Code-Generation
The codegen module contains all code that turns the parsed and verified code represented as an AST into llvm-ir code. To generate the IR we use a crate that wraps the native llvm C-API.
The code-generator is basically a transformation from the ST-AST into an IR-Tree representation. Therefore the AST is traversed in a visitor-like way and transformed simultaneously.
The code generation is split into specialized sub-generators for different tasks:
Generator | Responsibilities |
---|---|
pou_generator | The pou-generator takes care of generating the programming organization units (Programs, FunctionBlocks, Functions) including their signature and body.
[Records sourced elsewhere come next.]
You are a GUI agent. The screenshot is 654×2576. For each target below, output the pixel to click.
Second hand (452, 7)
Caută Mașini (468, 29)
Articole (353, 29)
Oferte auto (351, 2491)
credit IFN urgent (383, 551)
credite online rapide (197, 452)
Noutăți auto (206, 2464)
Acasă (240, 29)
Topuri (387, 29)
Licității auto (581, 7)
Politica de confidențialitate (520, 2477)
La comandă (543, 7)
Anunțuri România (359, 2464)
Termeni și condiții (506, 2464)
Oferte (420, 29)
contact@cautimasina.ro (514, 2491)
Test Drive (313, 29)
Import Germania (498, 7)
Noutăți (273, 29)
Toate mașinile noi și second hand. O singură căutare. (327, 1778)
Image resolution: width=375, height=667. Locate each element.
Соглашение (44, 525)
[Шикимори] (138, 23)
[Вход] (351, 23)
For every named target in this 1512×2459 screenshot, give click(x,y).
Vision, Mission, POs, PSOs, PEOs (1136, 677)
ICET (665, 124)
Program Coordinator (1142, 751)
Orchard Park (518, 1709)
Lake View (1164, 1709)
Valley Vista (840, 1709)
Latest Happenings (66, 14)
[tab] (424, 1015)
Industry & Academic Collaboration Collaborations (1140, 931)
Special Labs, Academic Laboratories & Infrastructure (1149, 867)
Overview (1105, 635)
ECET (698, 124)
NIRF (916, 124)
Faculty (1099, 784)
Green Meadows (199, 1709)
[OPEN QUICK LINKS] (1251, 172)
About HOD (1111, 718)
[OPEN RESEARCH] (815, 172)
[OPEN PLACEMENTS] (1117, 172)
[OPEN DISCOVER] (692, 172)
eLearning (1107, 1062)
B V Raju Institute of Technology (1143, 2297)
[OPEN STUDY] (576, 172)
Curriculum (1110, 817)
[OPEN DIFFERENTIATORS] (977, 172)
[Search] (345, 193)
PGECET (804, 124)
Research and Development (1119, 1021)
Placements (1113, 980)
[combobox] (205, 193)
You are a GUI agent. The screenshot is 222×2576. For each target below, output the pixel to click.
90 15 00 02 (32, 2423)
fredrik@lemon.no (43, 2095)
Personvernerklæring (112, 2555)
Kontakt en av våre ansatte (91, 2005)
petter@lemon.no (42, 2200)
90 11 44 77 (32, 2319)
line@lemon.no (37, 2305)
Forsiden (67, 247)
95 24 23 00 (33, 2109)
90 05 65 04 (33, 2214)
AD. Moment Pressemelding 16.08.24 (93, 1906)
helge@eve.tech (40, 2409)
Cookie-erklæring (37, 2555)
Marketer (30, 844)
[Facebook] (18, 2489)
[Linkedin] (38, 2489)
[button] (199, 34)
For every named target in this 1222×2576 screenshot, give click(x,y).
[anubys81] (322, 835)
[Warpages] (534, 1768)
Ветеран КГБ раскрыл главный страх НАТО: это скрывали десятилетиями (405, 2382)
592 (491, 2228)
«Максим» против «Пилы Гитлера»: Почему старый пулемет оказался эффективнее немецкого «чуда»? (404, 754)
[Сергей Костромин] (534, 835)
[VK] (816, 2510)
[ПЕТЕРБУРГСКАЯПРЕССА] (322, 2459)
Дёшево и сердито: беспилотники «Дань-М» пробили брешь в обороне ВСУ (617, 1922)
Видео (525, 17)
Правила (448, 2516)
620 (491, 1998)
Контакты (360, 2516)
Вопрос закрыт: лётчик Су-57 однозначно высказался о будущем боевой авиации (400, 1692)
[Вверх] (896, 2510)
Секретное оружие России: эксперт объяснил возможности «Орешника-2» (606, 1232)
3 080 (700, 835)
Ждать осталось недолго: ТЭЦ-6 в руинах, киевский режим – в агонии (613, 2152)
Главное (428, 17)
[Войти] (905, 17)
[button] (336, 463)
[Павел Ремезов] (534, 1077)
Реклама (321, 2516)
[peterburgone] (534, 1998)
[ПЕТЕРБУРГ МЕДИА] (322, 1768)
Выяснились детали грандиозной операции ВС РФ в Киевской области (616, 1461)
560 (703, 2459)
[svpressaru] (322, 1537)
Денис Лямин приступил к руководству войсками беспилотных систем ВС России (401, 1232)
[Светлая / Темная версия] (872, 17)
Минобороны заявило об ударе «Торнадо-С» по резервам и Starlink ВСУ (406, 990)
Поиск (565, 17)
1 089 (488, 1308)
More specialized tasks are delegated to other generators. |
data_type_generator | Generates complex datatypes like Structs, Arrays, Enums, Strings, etc. |
variable_generator | Generates global variables and their initialization. |
statement_generator | Generates everything of the body of a POU except expressions. Non-expressions include: IFs, Loops, Assignments, etc. |
expression_generator | Generates expressions (everything that possibly resolves to a value) including: call-statements, references, array-access, etc. |
Generating POUs
Generating POUs (Programs, Function-Blocks, Functions) must generate the POU's body itself, as well as the POU's interface (or state) variables. In this segment we focus on generating the interface for a POU. Further information about generating a POU's body can be found [here].
Programs
A program is static POU with some code attached. This means that there is exactly one instance. So wherever from it is called, every caller uses the exact same instance which means that you may see the residuals of the laster caller in the program's variables when you call it yourself.
PROGRAM prg
VAR
x : DINT;
y : DINT;
END_VAR
END_PROGRAM
The program's interface is persistent across calls, so we store it in a global variable.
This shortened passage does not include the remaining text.